2. You noted that to keep your desired weight, you were taking in approximately 1200cal. a day. That's pretty low for a maintainance caloric intake, isn't it? The USDA calculators state that for a 5'11", 160#, moderately active, 52y.o. man, 2690cal. are needed to maintain weight. So does that suggest that the fructose has _reduced_ your metabolism?
3. You mentioned drinking tea to satisfy 'a [new] desire for taste' (p31, UofC Postprints). You didn't have a desire for taste before? And did you avoid the tea as well during the fructose water times, or was that taste-association ok?
I wish I was a scientist..



Doesn't everyone that hocks a diet pill on a TV infomercial have some scientific justification for why it works and have examples of people that lost weight?

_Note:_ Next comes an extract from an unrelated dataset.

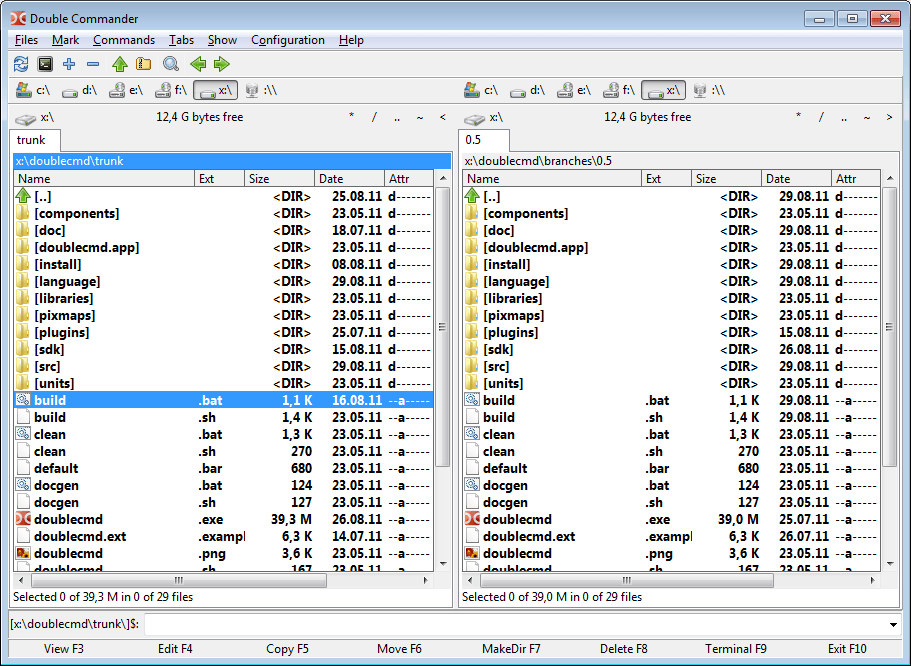Click the Remove tab minus icon
911x666 pixels.
point(92,64)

According to one of his published papers, the sugar water helped Dr. Roberts cut his calorie intake from 2600/day to 1200/day.

To me, it appears that fewer calories is the cause of the weight loss, not some magical property of sugar water that allows you overeat and not gain weight.

Since the sugar water suppressed Dr. Roberts' hunger, he ate less food in an ad-lib state... and lost weight.

To me, this story is more about a novel approach to suppressing hunger rather than "tricking the set point" (at least as I understand his definition of set point).


same anonymous as 4:47pm above.
addendum with apology re: my no.2 question - I hadn't read carefully/remembered properly your comments about metabolism shift after weight loss in your UC paper.
Let's just forget I asked that question.


The NY Times article said Dr. Roberts is "a serious foodie." And that he eats pretty much whatever and whenever he wants. If he's taking in 1200 kcal per day, and 100-300 kcal of that is either oil or sugar water, plus a raw egg at roughly 75 kcal, that doesn't leave many calories for "serious food." Does it?


Why swallow the raw egg quickly: what a perfectly good waste of a raw egg?

As a kid, I remember doing this: take raw egg, separate yolk from white. Slurp down the white -- no worse than a mouthful of snot. With the yolk, mix in a few drops of soy sauce and a tablespoon of sesame seed oil. Drink and enjoy.

I have no idea what kind of caloric ass-kicking you get from this (raw egg, sesame seed oil) but it sure is tasty. Mmm.


I read your paper on Pavlovian Theory of Weight control. I loved it! I don't need to lose weight but I must say this sugar water stuff works like magic for me. The paper got me thinking, we know if you quit smoking there is weight gain. Do you believe this is due to smokings known effect on your ability to taste. If your taste goes so does your CS signal.